Página:
Pegue um pedaço de papel e faça as contas sobre o papel do papel no futuro do Rio Grande: em 14 cidades da metade Sul do estado a plantação de um novo tipo de eucalipto estrangeiro está enchendo as guaiacas da gauchada, provocando a substituição de fazendas de gado por florestas exóticas.
Dois bancos estão financiando os novos plantios, para abastecer fábricas de celulose que ainda não existem. Eles fazem uma oferta irresistível: renda possível de R$ 3 mil por hectare, contra míseros 80 pilas produzidos pelo gado no mesmo espaço – com estes números, quando os negócios avançarem vai faltar costela e picanha.
Cerca de 40 mil hectares de campos já se transformaram em florestas no ano passado, o triplo da média anual de plantio dos últimos dez anos. As mudas brotam antes mesmo da conclusão do zoneamento que está sendo feito pelo governo do estado para definição das regras de licenciamento ambiental.
Estranhas ao ecossistema regional, as matas ameaçam animais que têm a dieta baseada na diversidade biológica, alguns já em risco de extinção. A expansão invade inclusive unidades de conservação ambiental.
A meta para os próximos dez anos é cobrir 1 milhão de hectares com eucaliptos, para abastecer fábricas de celulose já existentes ou que vão se instalar no coração do Mercosul, pinus para indústrias moveleiras da Serra Gaúcha, e acácia para exportação.
O eucalipto chegou ao Rio Grande do Sul vindo da Europa, há um século, com uma missão boa. A idéia era criar pequenos bosques nas fazendas para abrigar o gado do frio, além do óbvio aproveitamento da madeira. Em Porto Alegre, um destes bosques formou o estádio do Inter, hoje o Gigante da Beira-Rio.
Foi só na década de 70 que o povo se deu conta que a boa árvore tinha um lado ruim: começou a ser usada pela empresa norueguesa Borregard numa fábrica de papel muito fedorenta às margens do Rio Guaíba.
A poluição indignou os gaúchos. Fez nascer neles a consciência ecológica. Mas os pioneiros da luta ambiental no país só enfrentaram a sujeira. Não foram contra a lenta, gradual e segura introdução de florestas exóticas no estado.
Aqueles bosques para o gado hoje estão por toda parte, engolindo as próprias fazendas. Um hectare (100m x 100m) é pouco mais do que um campo de futebol (100m x 70m). E o Rio Grande já tem 150 mil hectares de eucalipto. Consome 40 mil hectares por ano na sua única fábrica das grandes – a Aracruz, sucessora da Borregard. É a bambambam no país, mas uma pulga se comparada às maiores do planeta.

Dados fornecidos:
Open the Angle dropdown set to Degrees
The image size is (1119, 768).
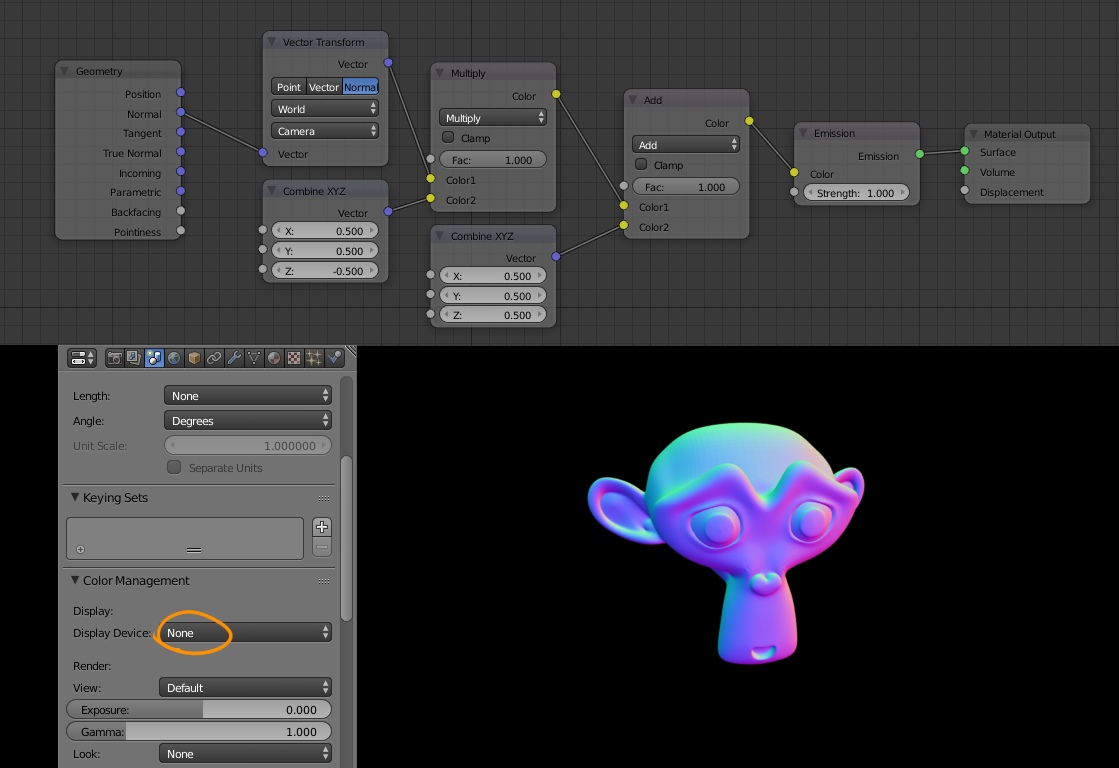pyautogui.click(x=247, y=420)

Tarefas solicitadas:
A – No texto sobre o eucalipto no Rio Grande do Sul, qual empresa antecedeu a Aracruz?
B – Retome o texto sobre o eucalipto no Rio Grande do Sul a partir do ponto em que ele termina.

Respostas das tarefas:
A – A empresa norueguesa Borregard.

B –
O grande incentivo às florestas exóticas é o fiscal – aquele mecanismo pelo qual o governo paga a conta. Ou seja, nós. Não se sabe como num país onde as políticas públicas mudam a cada ministro, o plantio de florestas para consumo de fábricas que não existiam seguiu seguramente incentivado até que as fábricas enfim aparecessem. De repente, os gaúchos descobrem que têm, além dos 150 mil hectares de eucalipto, mais 160 mil de pinus e 60 mil de acácia. Por encanto, as florestas e as empresas cresceram juntas.
E o século 21 começa com o governo do estado e o empresariado caminhando de mãos dadas, com o objetivo comum de financiar a silvicultura para desenvolver a região sul – justo onde está a terra disponível, nos tradicionais pampas do gado.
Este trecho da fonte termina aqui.